Revisamos los informes enviados de buena fe bajo un enfoque de divulgación responsable y procuramos acusar recibo de los informes válidos en un plazo razonable. Podremos solicitar información adicional o coordinación para reducir el riesgo para usuarios y partners.

Puerto seguro: No iniciaremos acciones legales contra personas que realicen investigación de seguridad de buena fe, siempre que (i) cumplan la legislación aplicable, (ii) eviten vulneraciones de privacidad, destrucción de datos e interrupción del servicio, (iii) no accedan, recopilen, conserven, utilicen ni divulguen datos más allá de lo necesario para demostrar la vulnerabilidad, (iv) nos informen de la vulnerabilidad sin demora y nos den una oportunidad razonable para remediarla y (v) no divulguen públicamente la vulnerabilidad ni detalles del exploit antes de la corrección o antes de acordar un calendario de divulgación coordinada.

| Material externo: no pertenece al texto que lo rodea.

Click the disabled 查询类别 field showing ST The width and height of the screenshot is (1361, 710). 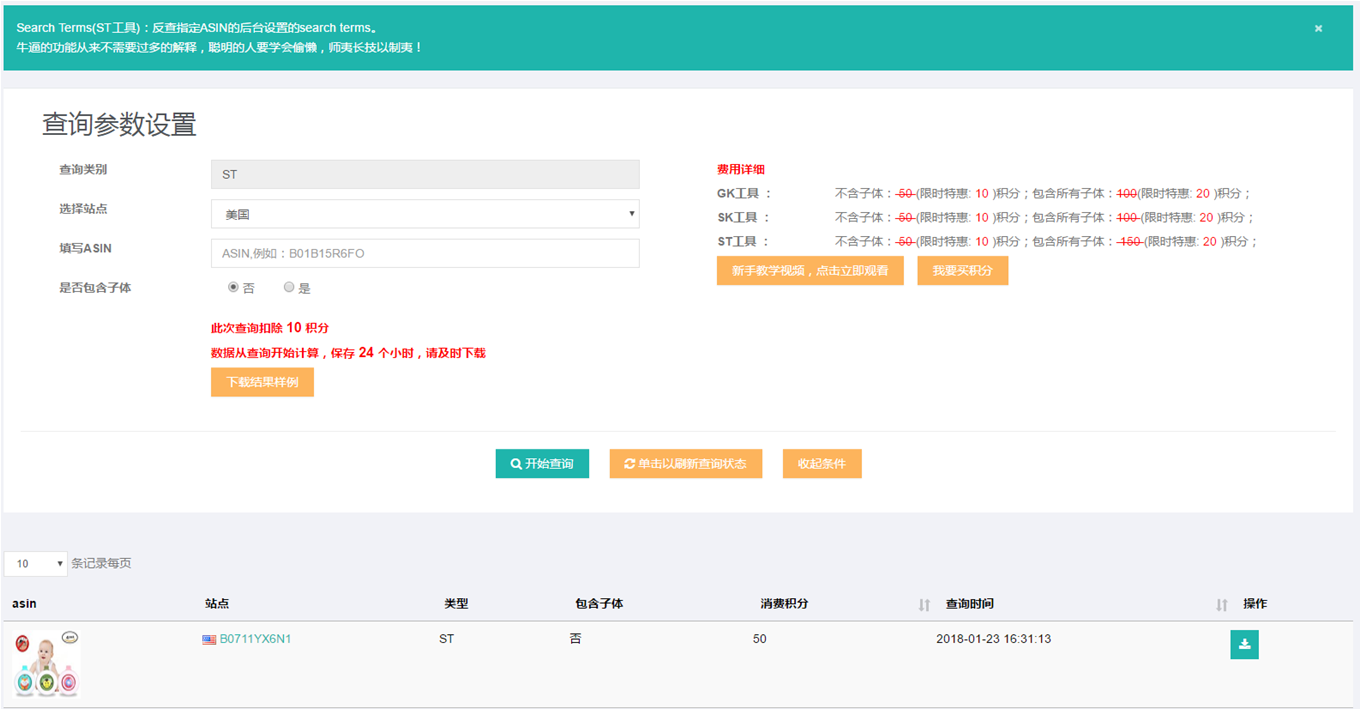(425, 174)
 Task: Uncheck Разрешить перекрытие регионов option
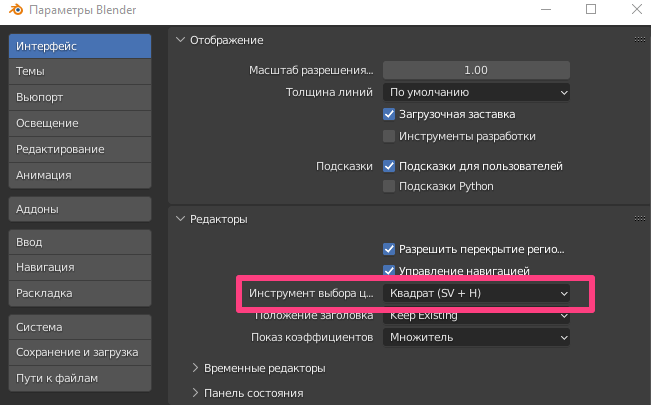pos(390,249)
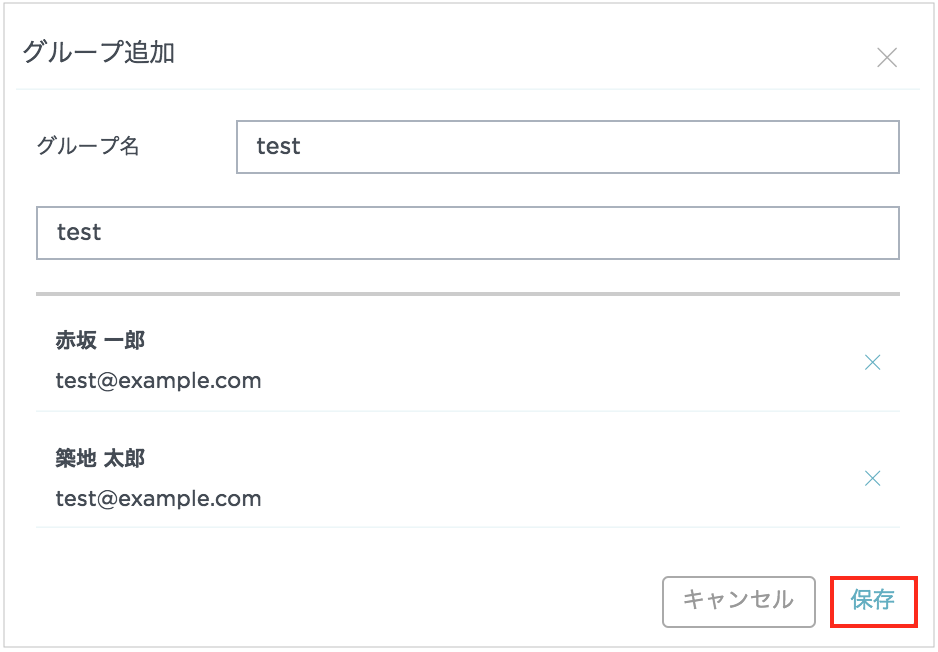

Proveedores de infraestructura y servicios

Utilizamos proveedores de infraestructura y servicios consolidados para operar y proteger el servicio. Cuando dichos proveedores tratan datos personales, actúan como encargados del tratamiento o subencargados bajo términos contractuales adecuados, incluidas obligaciones de protección de datos y seguridad, según exija la legislación aplicable.

Los controles de seguridad se implementan mediante medidas técnicas y organizativas por capas. Aunque no divulgamos detalles sensibles de implementación, procuramos comunicar las prácticas de seguridad de forma clara, exacta y no engañosa.